→ **Instruction 1**
Answer these questions using the passage about the Mama Bear instinct.
(a) How old is the writer's daughter?
(b) What kind of clothing did the daughter hate as a toddler?
(c) For how long does the writer try to shelve a situation that seems to need mentioning?
→ **Instruction 2**
Carry on the passage about the Mama Bear instinct from the point where it stops.

Generally speaking, I don’t act on the Mama Bear instinct (and sometimes it’s painful to hold it in), unless I see what I perceive to be a real problem. Lots of times, I’ve had to vent to friends. Sometimes I ask for feedback about my instinct, but usually, I just want to vent.

My friends know the difference. They know when I want feedback and when I want to vent. And some of them know when I need feedback, whether I want it or not.

I’m not a big complainer, and I’m a reasonable person. Usually, if I run across a situation that I think needs to be mentioned, I sit on it for a while. I try to shelve it for a few days…a cooling off period, if you will. Often, I realize the “situation” was no big deal.

I have one child, a 14-yr-old daughter. What I have learned in her 14 years of life is something my mother always told me: Something might be a big deal to her, even if it doesn’t seem like a big deal to you. 

Remember when your child was a toddler? There were things that bothered him/her that seemed completely trivial to an adult. For my child, one of those things was collared shirts. She hated them. When I put a collared shirt on her and realized how it bothered her, I couldn’t get it off her fast enough…because it became painful listening to her! Whew! What was a big deal to her initially seemed small to me, but after much ado, it became very clear to me that it was a big deal all around!

All these teenage “big deals” should be taken into consideration too.

And sometimes, I have to help her put things into perspective. Easier said than done, but I try. If she continues to act like it’s a big deal, then I try really hard to see things from her point of view.

One thing I do know is that middle school girls are not like everybody else. I remember being 14, and I remember an emotional rollercoaster…daily. I also remember that I didn’t feel like I had the power to take problems to higher-ups, i.e. adults. So I kept my mouth shut.

Target pointing data:

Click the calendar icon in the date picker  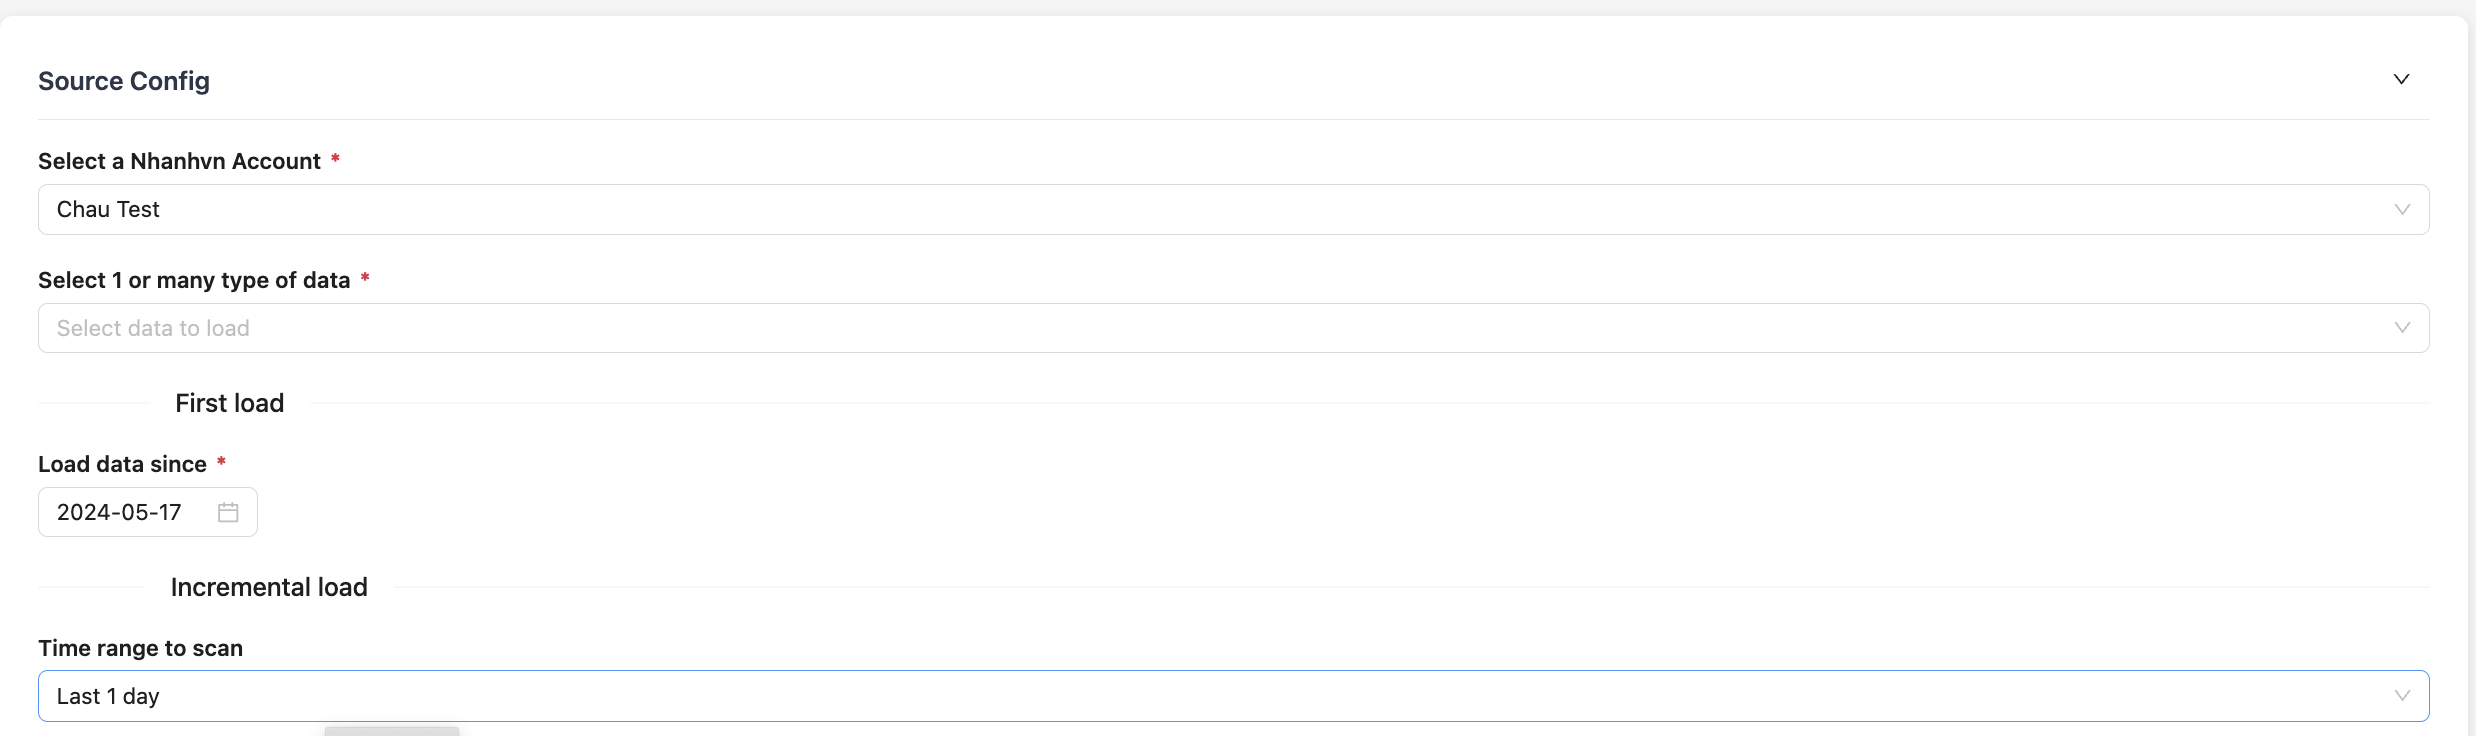click(x=228, y=512)
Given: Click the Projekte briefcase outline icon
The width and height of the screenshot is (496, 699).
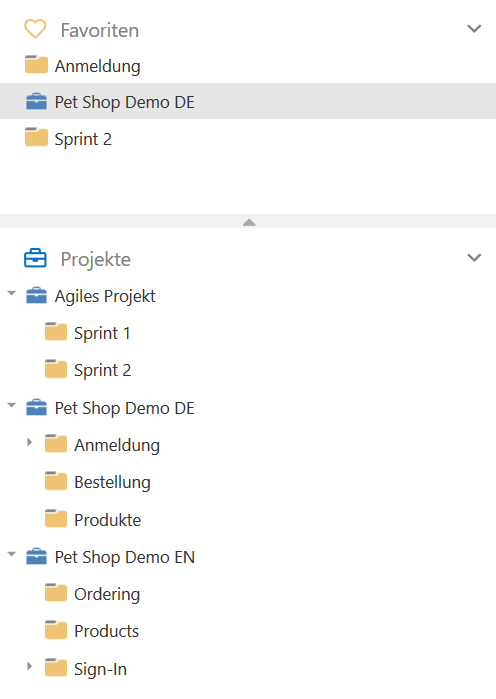Looking at the screenshot, I should coord(35,259).
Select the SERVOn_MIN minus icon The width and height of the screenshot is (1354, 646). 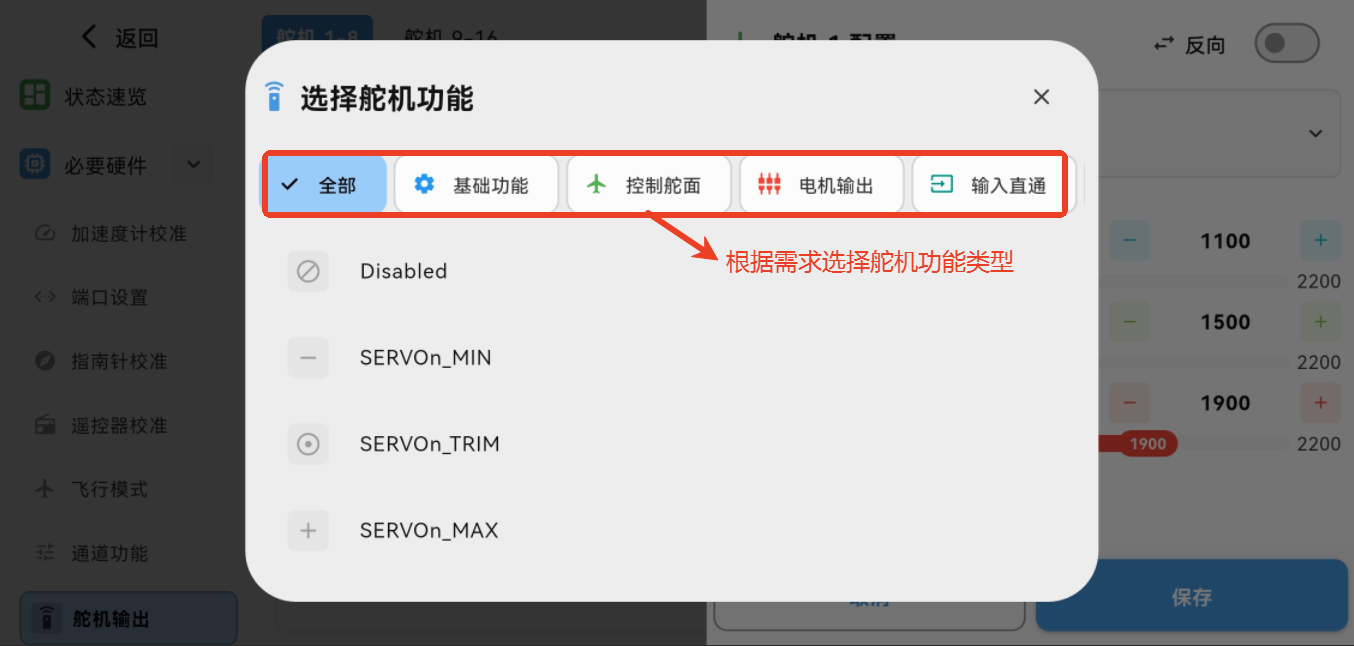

→ **Reply 1**
(a) 14 years old
(b) Collared shirts
(c) A few days

→ **Reply 2**
My own daughter tends to do the same thing, like lots of girls her age. She gets upset about something, but she doesn’t say anything to anyone…except me. I try to teach her that she needs to learn to handle these “situations” on her own, but sometimes, it’s just impossible. Maybe she’s afraid she won’t be heard. Maybe she’s afraid of repercussions.

Let me clarify that I have never complained about a teacher. In fact, I am usually the first one writing a complimentary letter for just about anyone…teachers, flight attendants, customer service personnel, waitstaff, salespeople, hotel employees. Truly, I know people work hard for a living, and I like to help people. My friends actually LAUGH at how much time I spend writing complimentary letters, but I appreciate a job well done. I can’t remember the last time I flew somewhere and didn’t write a complimentary letter for at least one airline employee. Same with hotel employees. I find something good in them. That’s my long way of saying I’m a positive person.

Here is something else I know: sometimes we have to intercede on our children’s behalf, because truly, they feel like they are being disrespectful if they question authority. It’s an interesting thing we teach our children in this country: We start with “respect your elders,” and then we change our tune to “handle it yourself.” That’s a pretty confusing message to lots of preteens and teens…including mine.

We even teach girls not to call each other out! How many times do we talk about how polite they have to be, and how many times have we said, “Be nice.” Ugh. Yes, please be polite and nice, but don’t be a doormat.

They have this fear that they will appear too sensitive. They have a fear of getting in trouble for being “mean” when they defend themselves. My child has actually said to me, when someone has been rude, that it would be “mean” if she defended herself. WHAT?!? But sometimes, people will be rude as long as you let it go on. I’ve spent countless hours trying to teach my daughter to stand up for herself and others.

Growing up is hard. It’s hard for the child/teen, and it’s hard for the parents. It’s hard to see our teens lose confidence because of something an adult does. It’s hard to see our teens feeling sad.

Most kids learn to handle it, including mine. Most of the time when this Mama Bear flares up,  no one ever knows it.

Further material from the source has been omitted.